They look like the Knicks again – resilient, mentally tough, proud, swaggering. The aliens that had invaded their bodies for the first six weeks of the Don Chaney Era, they’re gone. Welcome back, Knicks. It’s been a while.
“I think this team is back to a point with confidence we can win going into that game, as opposed of being unsure what’s going to happen,” said Allan Houston inside the giddy Bradley Center locker room in Milwaukee after the club survived Saturday’s 129-127 double overtime epic.
“It was almost as if we went into the game not really having a lot of confidence or security in our minds. Now we’re at a point we’re mentally tougher. We’re playing with a lot more desire and intensity and we’re playing together. I just think we put in a lot more into the last there games.”
Unrecognizable in the aftermath of Jeff Van Gundy’s stunning resignation, the Knicks have reeled off a three-game winning streak more impressive than anything the team had done this season under Van Gundy. Yes, Van Gundy, in his farewell, beat the Bucks, too, in Milwaukee on Dec. 4 that gave them their fifth win in six games, putting them one game over .500. But four of those victories came against dreadful opponents – two over Atlanta and one over the Bulls and Rockets.

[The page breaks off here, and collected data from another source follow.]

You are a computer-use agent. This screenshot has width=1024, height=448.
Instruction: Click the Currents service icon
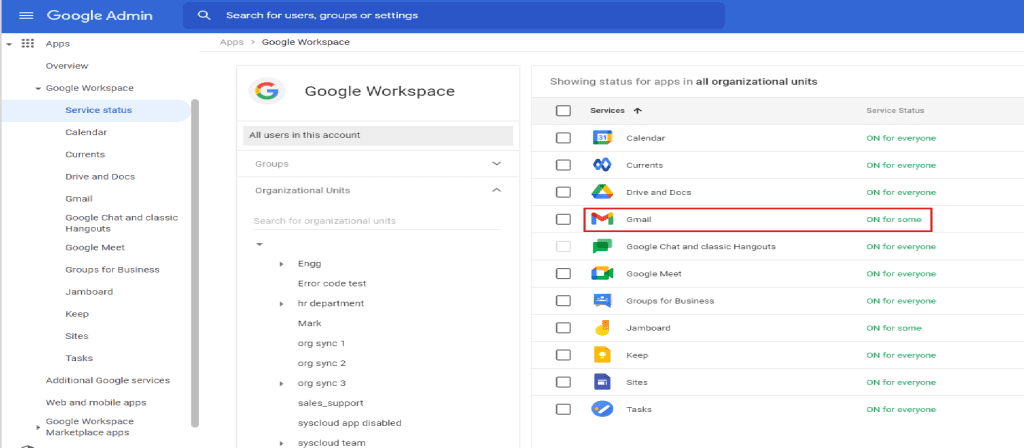click(601, 165)
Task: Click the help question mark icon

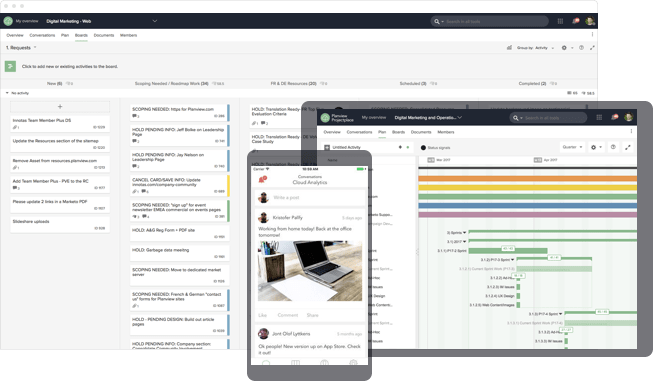Action: [x=581, y=48]
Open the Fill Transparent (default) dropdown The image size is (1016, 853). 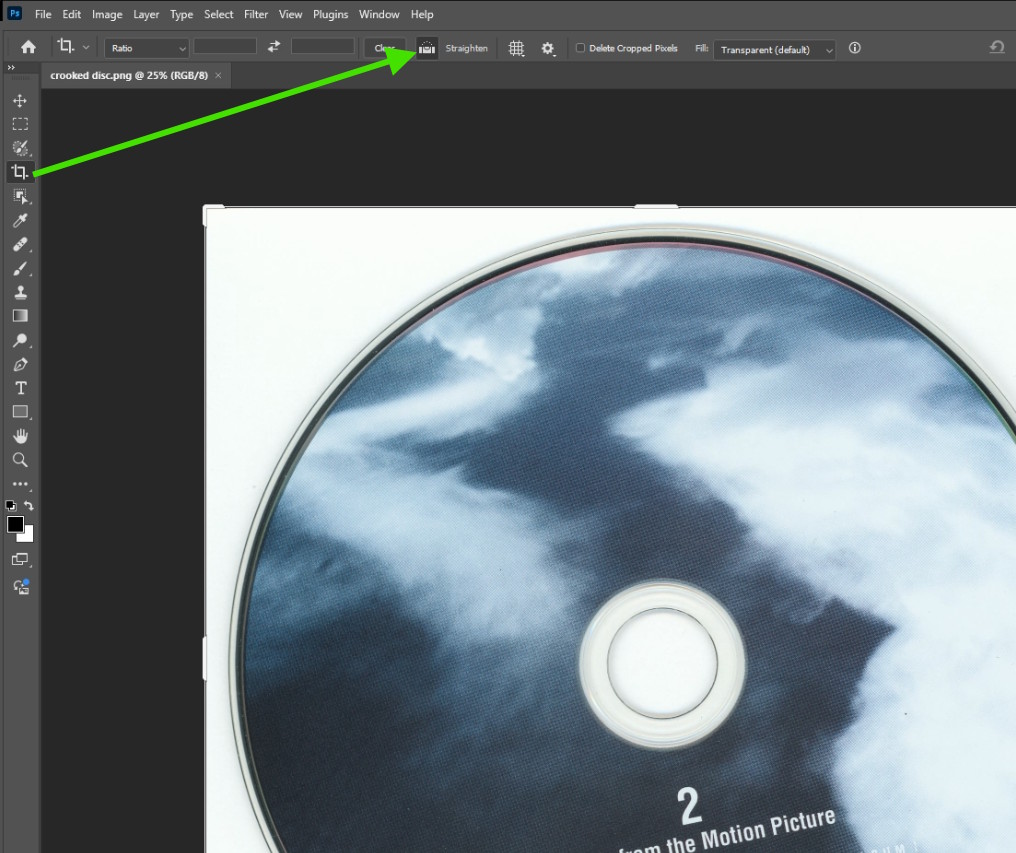pyautogui.click(x=774, y=50)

Its current three-game winning streak has come against three quality opponents, Toronto, Phoenix and Milwaukee. It took being called quitters by the whole city and their coach after the worst Garden loss in history – last Monday’s 43-point blowout by the Hornets – to finally wound their pride enough to wake them from their emotionally dead state.
They needed to hit rock bottom, needed, as Latrell Sprewell said, “to scrape the bottom of the barrel” before staging a resurrection after losing eighth straight games – their most futile stretch in 15 years. GM Scott Layden prophetically said after the Martin Luther King Day wipeout that the franchise “has a history of bouncing back.”
“What happened [last Monday], you look at it and say, you really have to step it up now or you fold,” Mark Jackson said. “It’s a testament to what this team is about individually and collectively that we’ve stepped it up since then.
“We have a lot of season left. Where we’re at, it’s been our own doing but we’re not folding the tent. This [streak] is just a great example of what this team is capable of and what we’re about.”
The 17-25 Knicks still have to be considered playoff longshots. They are in 11th place, 4½ games out of the eighth seed, needing to surpass three teams and ward off the raging Heat. But it’s possible Detroit, Washington and Charlotte will fall back, maybe even Boston.
Even though they likely will have no All-Stars, the Knicks have a shot at going into Feb. 8’s All-Star Break with a puncher’s chance at making the playoffs. Chaney’s club has two tough tests ahead: the Sixers at home tomorrow and at Indiana Friday. After that, the Knicks have three Garden games they should win: Miami, the Clippers and Atlanta.
Chaney has survived his worst crisis. The Knicks are still too undersized to be a conference title contender, but there is no reason this core isn’t good enough to make the playoffs in the middling East. It was a lack of confidence and a lack of leadership more than a lack of playoff-caliber talent. They are at full strength now, with Clarence Weatherspoon only getting better.
The Knicks are no longer the shame of the city.